→ **Article**:
________________________________________

1.      Definitions.     In this Agreement, each of the following terms shall have the meanings assigned as follows:

A.

"Adjusted Base Differential" shall have the meaning set forth in Section 6.

B.

"Affiliate" of a corporation, partnership, company, or other business enterprise or entity (collectively "Person") shall mean a Person which directly or indirectly controls, is controlled by, or is under common control with such Person. As used herein, the term "control" (including its derivatives and similar terms) means (i) owning, directly or indirectly, at least fifty percent (50%) of the voting rights attributable to the outstanding shares of the controlled Person if such voting rights confer upon the shareholder the power, directly or indirectly, to direct, or cause to be directed, the management and policies of the controlled Person, or (ii) with respect to a Person that is not a corporation, having the power, directly or indirectly, to direct, or cause to be directed, the management and policies of the controlled Person through the ownership of voting securities, other ownership interests, by contract, or otherwise.

C.

"Alternate Facilities" shall have the meaning set forth in Section 17.

D.

"Barrel" shall mean forty-two U.S. Gallons.

E.

"Base Differential" shall have the meaning set forth in Section 6.

F.

"Base Rate" shall have the meaning set forth in Appendix 1 and Section 6.

G.

"Business Day" shall mean Monday through Friday of each week, excluding holidays and any day in which usual business cannot be conducted due to events of Force Majeure.

H.

"CO2" shall mean carbon dioxide.

I.

"CO2 Content" shall have the meaning set forth in Section 7.

J.

"CO2 Quality Adjustment Fee" shall have the meaning set forth in Section 7.

L.

"Contract Year" shall mean each twelve (12) Month period during the term hereof beginning on the first Day of the Original Contract Term.

M.

"Control", "Controlled" or "Controls" shall mean, when referring to NGL's, NGL's that Seller or its Affiliates, as the case may be, has the right, directly or indirectly, to sell.

N.

"Day" shall mean a period of twenty-four (24) consecutive hours commencing at 7:00 A.M. Central Time.

N.

"Delivery Point(s)" shall mean the pipeline interconnection between Buyer's (or its Affiliate's) pipeline facilities and the Plant's facilities.


O.

"Effective Date" shall mean August 1, 2006.

P.

"E/P" shall mean approximately an ** ethane/propane mix.

Q.

"Excess Methane Quality Adjustment Fee" shall have the meaning set forth in Section 7.

R.

"Force Majeure" shall have the meaning set forth in Section 17.

S.

"Forward Contract" shall have the meaning set forth in Section 16.

T.

"Forward Contract Merchant" shall have the meaning set forth in Section 16.

U.

"Fuel Gas Cost" as used in Section 6, shall mean the cost per MMBtu of the natural gas used to fractionate the NGL's sold hereunder at Buyer's Fractionator. The price per MMBtu of such Fuel Gas Cost shall be deemed to be equal to (i) the Southern Star Central Gas Pipelines Inc. ("Southern Star") ** for the Month of delivery and sale, as published each Month by "Inside F.E.R.C.", plus (ii) the then ** for Southern Star plus the maximum ** for the ** and the maximum ** and the maximum **. Capitalized terms in this subsection, not otherwise defined herein, shall be as set forth in Southern Star's Tariff.

________________________________________

→ **Data shown**:
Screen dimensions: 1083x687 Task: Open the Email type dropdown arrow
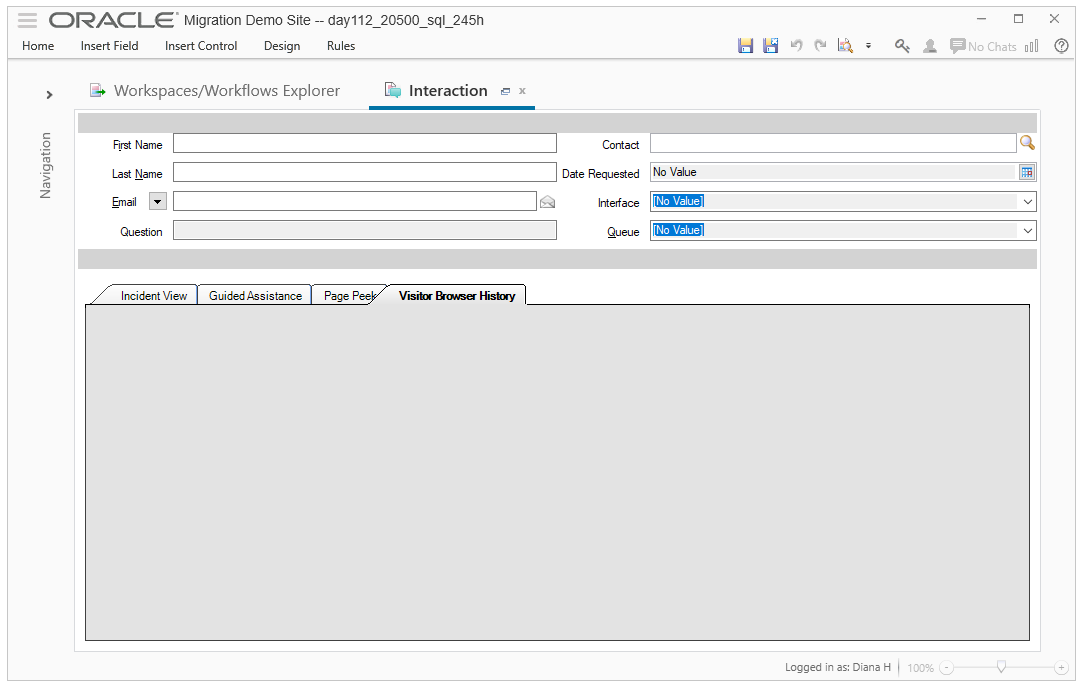tap(158, 202)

________________________________________

→ **Work instructions**:
A. According to the contract definitions, what date is the Effective Date?
B. Carry on the contract definitions from the point where they stop.
The material has no connection to the contract definitions.

→ **Expected results**:
A. August 1, 2006.

B.
1.

If "Inside F.E.R.C." ceases to be published, or if it ceases to publish the Southern Star index as described above, then such index shall, if available, be obtained from an alternative industry publication (either private or government) which publishes the same pricing information. If such index price is no longer available, then Buyer and Seller shall, within sixty (60) Days of the first Day of the Month that the cessation occurred, agree upon an alternative pricing mechanism which will reflect the fair market price of natural gas utilized as fuel in the Fractionator. The alternative pricing mechanism agreed upon shall apply retroactively to the first Day of the Month that the posting terminated. If the parties cannot agree upon an alternate pricing mechanism within the period stipulated above, then the issue of fuel cost shall be submitted to arbitration in accordance with the Commercial Arbitration Rules of the American Arbitration Association.

ii.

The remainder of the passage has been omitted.